The pronouncement comes just before US President-elect Donald Trump, who has tweeted that global warming is a hoax, takes office after a campaign in which he threatened to pull the US out of an international agreement to fight climate change.

Trump has since said he has an open mind about the Paris climate accord, even as he has nominated to various Cabinet posts a slate of men who have raised questions about the extent to which human activity is responsible for rising temperatures around the world.

Scientists have been far less guarded, noting the striking reality that global temperatures have set a record three years in a row.

Advertisement

"We don't expect record years every year, but the ongoing long-term warming trend is clear," said Gavin Schmidt, who directs Nasa's Goddard Institute of Space Studies, in a statement accompanying the government temperature report.

Nasa announced the record jointly with the National Oceanic and Atmospheric Administration.

Last year's warmth was manifested across the planet, from the warm tropical ocean waters off the coast of northeastern Australia that contribute to the widespread death of coral in the Great Barrier Reef, to the Arctic, where melting sea ice hit regular monthly record lows and overall temperatures were the highest on record, at least from January through September of 2016.
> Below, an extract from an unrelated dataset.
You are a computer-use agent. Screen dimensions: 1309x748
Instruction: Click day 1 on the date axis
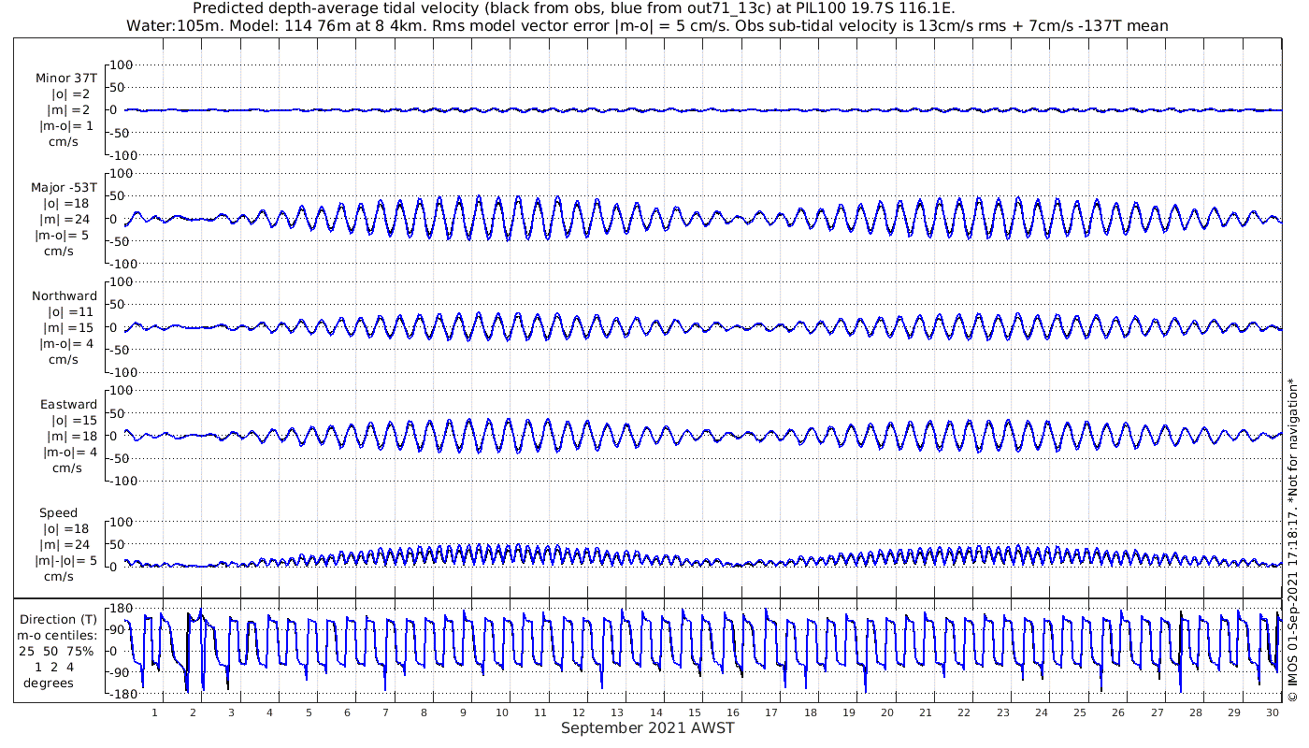tap(155, 712)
In a catalogue of some of the extremes the planet witnessed during the year, the Noaa noted the megafire that engulfed Fort McMurray, in Alberta, Canada, at the beginning of May, a conflagration that came relatively early in the year for bushfires.
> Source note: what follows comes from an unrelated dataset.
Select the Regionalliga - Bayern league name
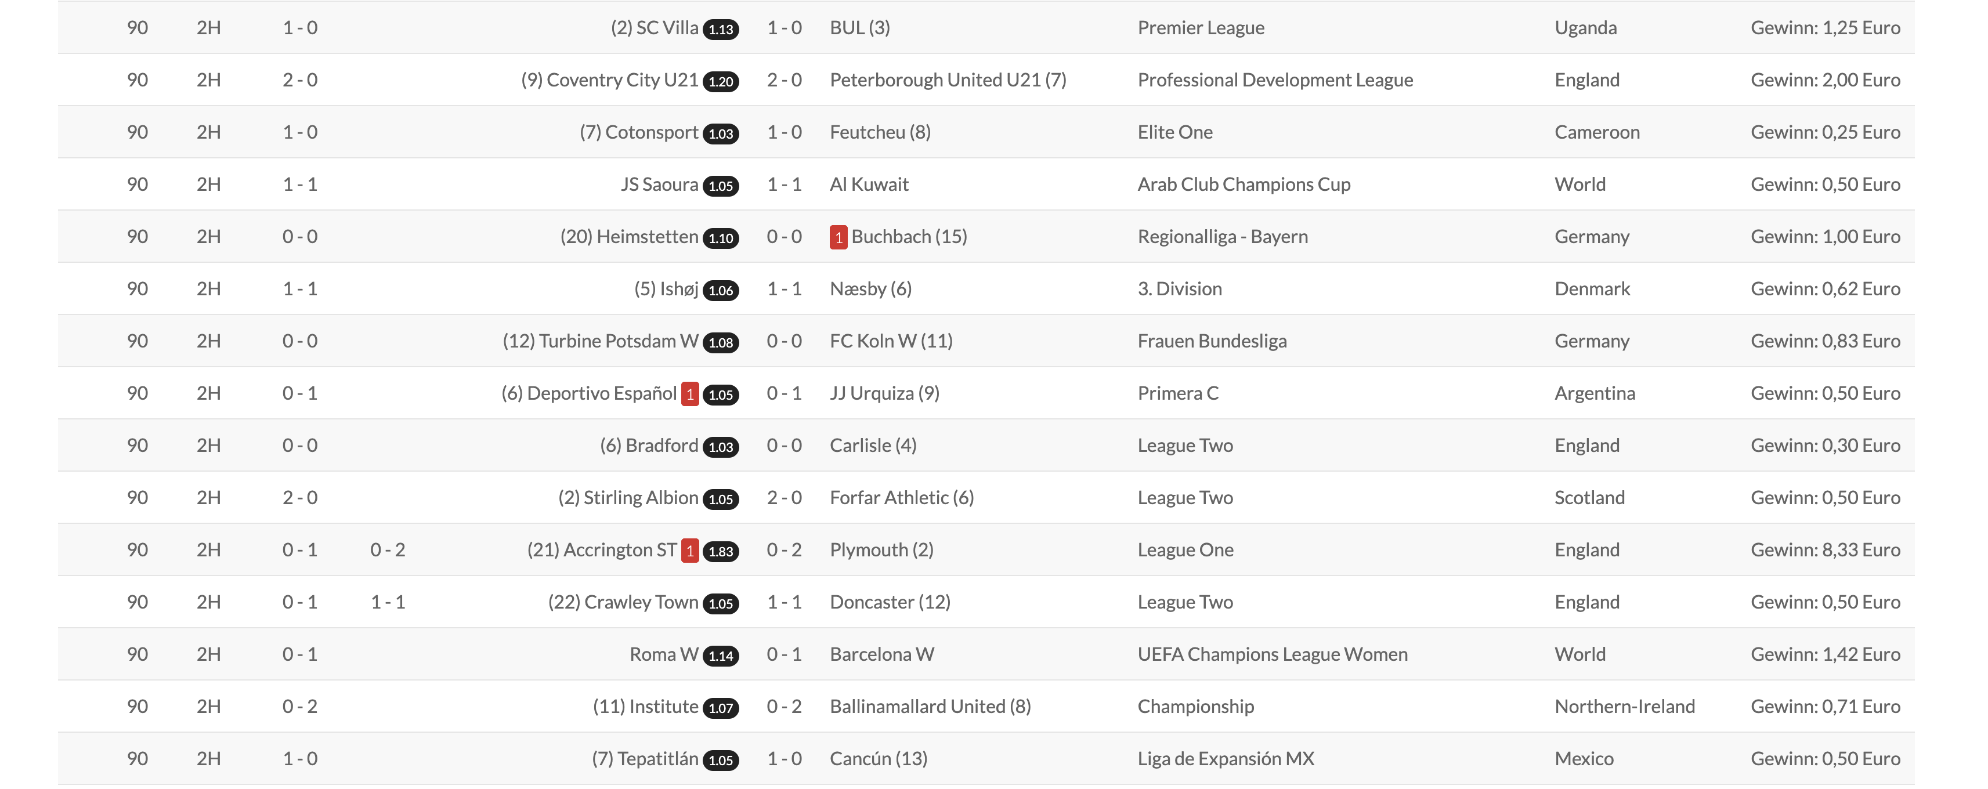1988x789 pixels. 1222,237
That event was consistent with a warming climate, as well as with the role of El Nino, although scientists are reluctant to formally say that climate change has played a role in an individual event without conducting extensive analysis.

Extreme high temperatures were seen from India - where the city of Phalodi recorded temperatures of 51C in May, a new national record - to Iran, where a temperature of 53C was recorded in Delhoran on July 22.

For the contiguous US, 2016 was merely the second warmest year on record, but for Alaska, it was the warmest yet recorded, underscoring once again the sharpness of Arctic warmth, in particular.

Last year's warmth was partly enhanced by a strong weather pattern known as El Nino, triggered by unusually warm waters in the Pacific. But the scientists underscore that the event is hardly the only cause.

For example, 1998 was also, at the time, the warmest year on record, thanks in part to a strong El Nino - but the 2016 planetary temperature now far surpasses that year, meaning other factors probably contributed to the temperature's rise.

"This El Nino might have contributed about a quarter or a third" of the record in 2016, said Deke Arndt, chief of the global monitoring branch at Noaa's National Centres for Environmental Information.

Scientists said the three-year rise in temperatures increases the urgency to battle climate change. "2016 is a wake-up call in many ways," said Jonathan Overpeck, a climate scientist at the University of Arizona. "Climate change is real, it is caused by humans and it is serious."